I don’t believe the risk of teaching in person is an unreasonable one. In my opinion, Georgetown University is exercising an unreasonable amount of care to protect its students, faculty and staff against the virus. As a torts professor, I teach my students that we all have a duty to exercise reasonable care to protect others against harm from our actions. Reasonable care consists of taking precautions to avoid harm whenever “there is some real likelihood of damage” that would be apparent to “a reasonably prudent mind.” An unreasonable level of care would be to expend resources on additional precautions that do little or nothing to further increase safety.

My observations of Georgetown’s preparations for the fall semester indicate that the university is taking not only all reasonable precautions, but also several unreasonable ones that will cause inconvenience without significantly improving safety—for instance, requiring professors to wear masks while teaching, even if they’re on a podium far from any student.

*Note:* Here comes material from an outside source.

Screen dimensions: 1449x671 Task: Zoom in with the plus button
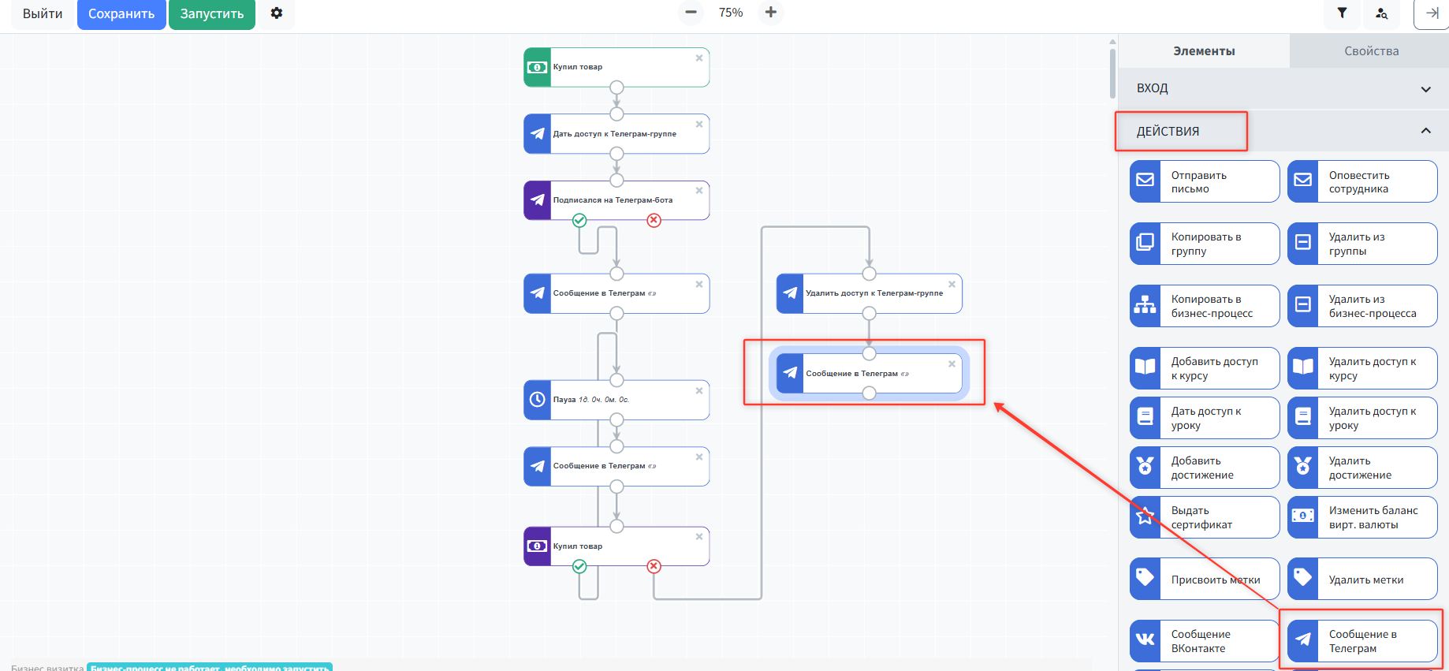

And it is important to be on campus. I have taught at Georgetown for many years, and hope to continue teaching there for many more. For me, missing one year in the classroom is not much of a sacrifice. But my undergraduate students have only four years in college and my law students only three in law school. I have clear memories of how personally meaningful and fleeting those years are, of how much emotional growth and character development takes place though interactions with classmates and faculty.

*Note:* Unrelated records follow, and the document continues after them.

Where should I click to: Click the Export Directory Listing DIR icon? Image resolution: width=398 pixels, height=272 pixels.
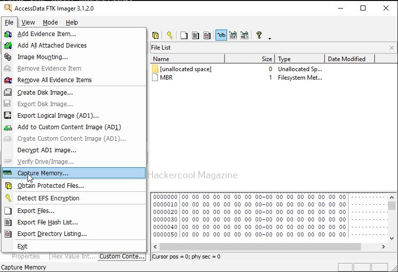tap(207, 35)
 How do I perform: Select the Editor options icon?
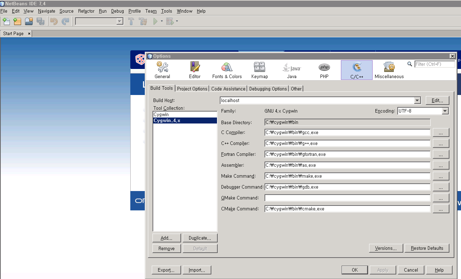tap(194, 70)
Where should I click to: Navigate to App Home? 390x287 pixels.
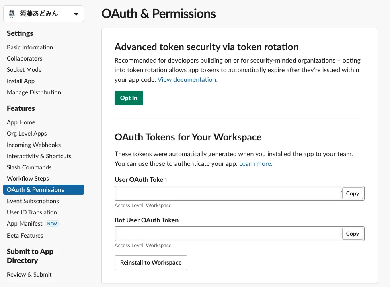tap(21, 122)
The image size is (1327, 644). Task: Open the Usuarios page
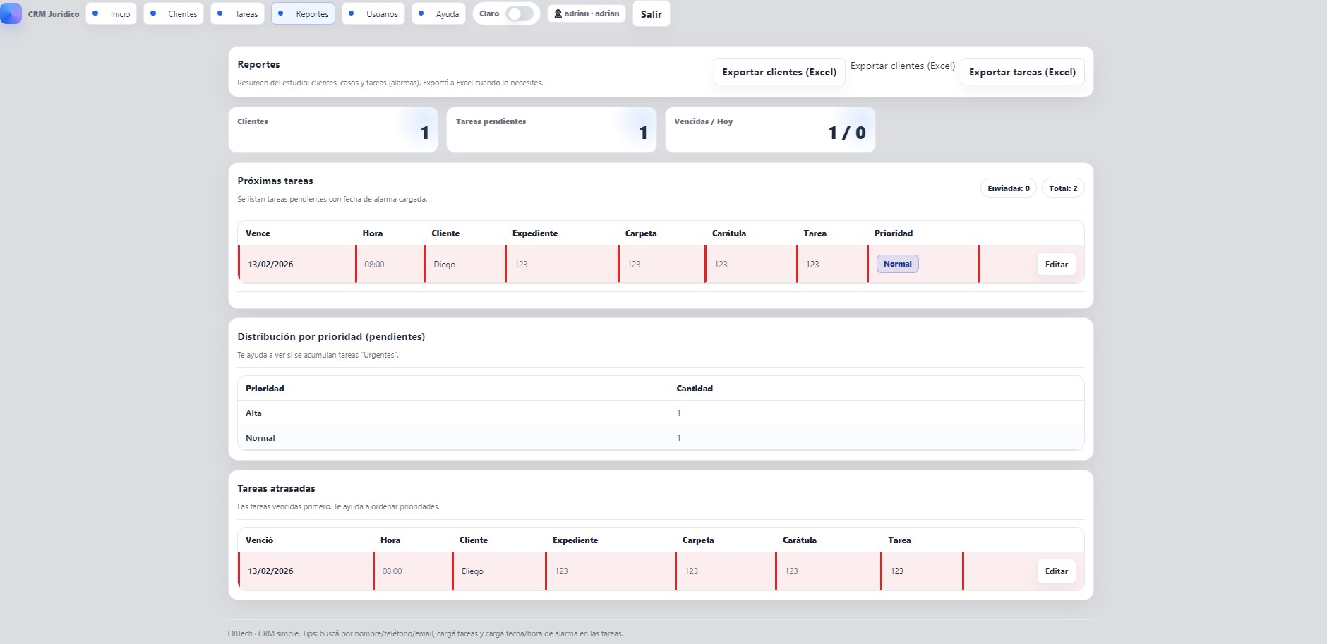click(373, 14)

My current students have already lost several months of this precious time. It looks as if they are destined to lose more. I feel obliged to minimize that loss as much as I can by providing them with as close to a normal educational experience as possible under the circumstances. The least I can do is be in the room with them.

I understand why my colleagues, especially those in high-risk categories, would choose to teach remotely. My comments reflect only my own evaluation of risks and rewards and are not intended as criticism of those who’ve made a contrary decision. But when classes start up again in August, I will be at the podium, ready to look my students in the eye, which is all that will be visible above their masks, and get back to work.